Based on her breath, I could tell she had a good head start on me. No wonder. I hoped it would make her feel better.

“He was talking as if Kimmo is guilty,” Annamari said as she handed me a snifter nearly filled to the brim with cognac. At first, the contents burned the roof of my mouth and throat, but then they moved pleasantly down to my stomach in a warm stream. The finish was heavenly—I guess there really were differences in cognacs. Up to this point, I had never had the wherewithal to sample anything much above cheap one-star cut brandy.

“The police have found a lot of evidence against Kimmo. None of it will necessarily hold up in court though.”

“The police came today and rummaged through Kimmo’s things. They took a lot with them when they left.”

“What did the officers look like?
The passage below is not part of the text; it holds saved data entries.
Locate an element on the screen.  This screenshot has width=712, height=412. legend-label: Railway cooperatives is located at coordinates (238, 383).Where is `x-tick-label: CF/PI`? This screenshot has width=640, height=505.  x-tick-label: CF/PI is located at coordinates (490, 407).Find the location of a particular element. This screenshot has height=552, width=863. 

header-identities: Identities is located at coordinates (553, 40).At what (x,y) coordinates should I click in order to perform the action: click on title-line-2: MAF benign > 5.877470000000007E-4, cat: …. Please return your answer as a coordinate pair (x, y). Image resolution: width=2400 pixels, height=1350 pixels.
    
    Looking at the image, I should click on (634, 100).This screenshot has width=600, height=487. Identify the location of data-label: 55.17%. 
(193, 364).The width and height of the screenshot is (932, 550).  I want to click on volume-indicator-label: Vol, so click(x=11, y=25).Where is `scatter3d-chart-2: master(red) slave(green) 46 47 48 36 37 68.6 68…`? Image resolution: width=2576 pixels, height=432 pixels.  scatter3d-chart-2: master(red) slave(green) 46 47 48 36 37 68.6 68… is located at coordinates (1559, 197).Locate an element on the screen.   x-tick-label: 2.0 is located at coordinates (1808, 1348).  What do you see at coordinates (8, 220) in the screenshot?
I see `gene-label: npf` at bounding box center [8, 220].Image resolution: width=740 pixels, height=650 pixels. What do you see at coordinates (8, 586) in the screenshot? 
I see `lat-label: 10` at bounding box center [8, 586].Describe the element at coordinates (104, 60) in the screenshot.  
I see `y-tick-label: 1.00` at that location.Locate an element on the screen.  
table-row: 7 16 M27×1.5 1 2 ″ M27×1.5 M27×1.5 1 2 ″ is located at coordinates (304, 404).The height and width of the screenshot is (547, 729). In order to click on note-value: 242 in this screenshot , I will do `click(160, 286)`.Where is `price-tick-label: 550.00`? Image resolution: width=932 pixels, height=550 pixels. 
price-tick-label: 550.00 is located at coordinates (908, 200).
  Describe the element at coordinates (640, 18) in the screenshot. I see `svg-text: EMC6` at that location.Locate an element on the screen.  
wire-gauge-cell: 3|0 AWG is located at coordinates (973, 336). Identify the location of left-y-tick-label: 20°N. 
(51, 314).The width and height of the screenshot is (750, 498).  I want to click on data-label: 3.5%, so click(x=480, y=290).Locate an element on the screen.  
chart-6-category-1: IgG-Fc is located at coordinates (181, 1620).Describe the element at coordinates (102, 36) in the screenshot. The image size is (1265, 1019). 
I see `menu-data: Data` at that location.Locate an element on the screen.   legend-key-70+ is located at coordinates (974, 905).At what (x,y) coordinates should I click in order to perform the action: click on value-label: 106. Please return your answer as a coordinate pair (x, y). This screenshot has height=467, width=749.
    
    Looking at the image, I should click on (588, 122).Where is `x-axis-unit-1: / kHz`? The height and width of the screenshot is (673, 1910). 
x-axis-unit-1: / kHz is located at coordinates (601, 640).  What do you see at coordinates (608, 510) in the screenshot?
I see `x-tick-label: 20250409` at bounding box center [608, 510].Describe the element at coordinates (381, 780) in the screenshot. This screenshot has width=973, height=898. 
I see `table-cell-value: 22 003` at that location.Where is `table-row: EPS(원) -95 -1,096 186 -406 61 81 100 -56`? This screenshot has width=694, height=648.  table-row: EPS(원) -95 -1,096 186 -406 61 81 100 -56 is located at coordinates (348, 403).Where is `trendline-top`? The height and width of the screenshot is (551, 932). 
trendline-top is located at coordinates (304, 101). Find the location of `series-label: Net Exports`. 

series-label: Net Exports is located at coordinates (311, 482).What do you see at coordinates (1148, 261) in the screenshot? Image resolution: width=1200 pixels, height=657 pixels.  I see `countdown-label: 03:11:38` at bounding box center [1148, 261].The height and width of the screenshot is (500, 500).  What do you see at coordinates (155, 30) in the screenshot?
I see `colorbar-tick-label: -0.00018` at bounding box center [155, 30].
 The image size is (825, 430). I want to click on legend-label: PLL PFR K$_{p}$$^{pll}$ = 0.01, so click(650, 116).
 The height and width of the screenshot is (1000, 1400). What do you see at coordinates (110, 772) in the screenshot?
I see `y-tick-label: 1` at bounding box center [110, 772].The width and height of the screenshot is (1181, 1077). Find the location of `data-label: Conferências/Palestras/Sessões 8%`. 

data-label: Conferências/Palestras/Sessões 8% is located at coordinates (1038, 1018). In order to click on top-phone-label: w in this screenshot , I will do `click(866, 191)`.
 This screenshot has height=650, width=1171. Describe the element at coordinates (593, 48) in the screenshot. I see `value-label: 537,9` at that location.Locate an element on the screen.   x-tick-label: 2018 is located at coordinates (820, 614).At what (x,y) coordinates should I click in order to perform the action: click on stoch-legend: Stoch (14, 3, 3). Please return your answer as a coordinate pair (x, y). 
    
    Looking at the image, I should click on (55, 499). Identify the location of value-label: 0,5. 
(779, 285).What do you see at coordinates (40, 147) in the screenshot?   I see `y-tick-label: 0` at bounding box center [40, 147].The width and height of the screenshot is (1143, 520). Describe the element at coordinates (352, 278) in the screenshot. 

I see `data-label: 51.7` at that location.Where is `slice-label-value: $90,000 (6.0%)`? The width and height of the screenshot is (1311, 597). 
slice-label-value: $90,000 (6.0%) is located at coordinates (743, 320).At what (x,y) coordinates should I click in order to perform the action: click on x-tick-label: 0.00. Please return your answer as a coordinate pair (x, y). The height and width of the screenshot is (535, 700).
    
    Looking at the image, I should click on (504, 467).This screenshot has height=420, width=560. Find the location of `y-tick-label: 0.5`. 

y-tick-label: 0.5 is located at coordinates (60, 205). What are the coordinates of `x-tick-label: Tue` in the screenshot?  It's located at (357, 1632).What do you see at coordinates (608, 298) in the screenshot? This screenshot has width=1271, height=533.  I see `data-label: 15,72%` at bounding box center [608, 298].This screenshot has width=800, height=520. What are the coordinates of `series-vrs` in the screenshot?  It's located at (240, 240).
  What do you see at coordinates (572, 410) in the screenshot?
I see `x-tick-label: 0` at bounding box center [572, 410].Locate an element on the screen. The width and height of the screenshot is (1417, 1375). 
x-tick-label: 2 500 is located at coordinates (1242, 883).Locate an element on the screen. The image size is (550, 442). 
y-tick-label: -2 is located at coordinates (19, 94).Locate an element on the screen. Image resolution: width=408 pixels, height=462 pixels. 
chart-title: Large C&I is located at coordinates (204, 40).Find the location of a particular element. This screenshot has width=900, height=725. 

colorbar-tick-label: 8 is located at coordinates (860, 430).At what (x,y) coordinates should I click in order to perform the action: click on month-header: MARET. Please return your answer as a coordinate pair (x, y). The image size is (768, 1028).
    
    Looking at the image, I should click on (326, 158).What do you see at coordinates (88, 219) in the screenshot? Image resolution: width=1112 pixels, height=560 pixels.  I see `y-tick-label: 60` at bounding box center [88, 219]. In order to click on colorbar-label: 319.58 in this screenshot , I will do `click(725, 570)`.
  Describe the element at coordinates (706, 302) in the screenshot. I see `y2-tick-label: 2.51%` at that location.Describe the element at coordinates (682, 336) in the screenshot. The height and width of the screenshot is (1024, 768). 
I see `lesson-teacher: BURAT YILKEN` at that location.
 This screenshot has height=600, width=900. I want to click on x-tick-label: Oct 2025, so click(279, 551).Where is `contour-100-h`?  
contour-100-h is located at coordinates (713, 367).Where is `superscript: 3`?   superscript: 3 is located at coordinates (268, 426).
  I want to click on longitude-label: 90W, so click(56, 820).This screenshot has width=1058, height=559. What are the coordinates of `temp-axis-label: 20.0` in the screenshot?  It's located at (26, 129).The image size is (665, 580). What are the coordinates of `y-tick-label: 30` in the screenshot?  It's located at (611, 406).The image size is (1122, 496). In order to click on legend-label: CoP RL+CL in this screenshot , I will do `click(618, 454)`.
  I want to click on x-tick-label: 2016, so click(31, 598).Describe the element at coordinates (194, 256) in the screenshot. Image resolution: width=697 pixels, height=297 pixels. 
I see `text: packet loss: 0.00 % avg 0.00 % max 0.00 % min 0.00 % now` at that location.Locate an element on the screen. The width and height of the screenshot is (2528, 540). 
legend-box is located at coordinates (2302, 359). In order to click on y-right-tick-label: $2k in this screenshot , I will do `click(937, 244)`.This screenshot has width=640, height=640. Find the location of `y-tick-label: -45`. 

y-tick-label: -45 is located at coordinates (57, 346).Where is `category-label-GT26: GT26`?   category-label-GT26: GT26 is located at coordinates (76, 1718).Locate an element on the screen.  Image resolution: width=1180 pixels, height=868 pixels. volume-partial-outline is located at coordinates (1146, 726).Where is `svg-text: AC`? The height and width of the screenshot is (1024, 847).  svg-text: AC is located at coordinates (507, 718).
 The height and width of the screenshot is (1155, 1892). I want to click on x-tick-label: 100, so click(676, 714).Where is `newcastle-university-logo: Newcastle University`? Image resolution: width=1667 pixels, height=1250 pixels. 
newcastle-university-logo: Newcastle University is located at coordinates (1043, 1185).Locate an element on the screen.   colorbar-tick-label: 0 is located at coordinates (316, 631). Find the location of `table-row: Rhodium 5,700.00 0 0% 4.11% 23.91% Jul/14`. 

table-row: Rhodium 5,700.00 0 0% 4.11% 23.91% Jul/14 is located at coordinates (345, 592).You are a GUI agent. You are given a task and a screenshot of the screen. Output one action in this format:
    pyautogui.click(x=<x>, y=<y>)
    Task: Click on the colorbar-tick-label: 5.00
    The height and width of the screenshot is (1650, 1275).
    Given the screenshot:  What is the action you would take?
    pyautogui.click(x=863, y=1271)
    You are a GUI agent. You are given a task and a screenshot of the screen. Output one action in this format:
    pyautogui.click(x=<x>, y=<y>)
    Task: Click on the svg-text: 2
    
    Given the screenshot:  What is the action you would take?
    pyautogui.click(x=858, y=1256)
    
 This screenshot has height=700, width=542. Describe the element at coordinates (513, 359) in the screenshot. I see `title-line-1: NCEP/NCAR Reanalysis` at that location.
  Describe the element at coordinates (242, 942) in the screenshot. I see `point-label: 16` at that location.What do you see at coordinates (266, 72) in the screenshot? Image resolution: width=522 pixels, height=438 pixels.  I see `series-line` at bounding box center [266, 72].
Did they have a search warrant?” Apparently, Ström had beat me here. Irritating.

“One was big and rude, and the other one was smaller with red hair. They waved some piece of paper at me, and asked me all sorts of questions about Kimmo. Had I noticed anything out of the ordinary in his personality? Was he violent as a child? Did he have many girlfriends? Did I beat him?” Annamari shook her head, with good reason. That kind of questioning sounded just about right for Ström’s primitive grasp of psychology. Ström had decided that Kimmo was a deviant sex murderer, and now he was grasping for ways to support that hypothesis wherever he could.

“They also wanted to know where I was on Saturday. Was I able to prove when Kimmo came home? But I left for Stockmann in Tapiola at eleven and then went for my massage. I went to get the twins after their lunch so we could go into the city. I wasn’t home at all. If only I had known.”

“Exactly what time did you go to Risto and Marita’s house to get the boys?” I asked.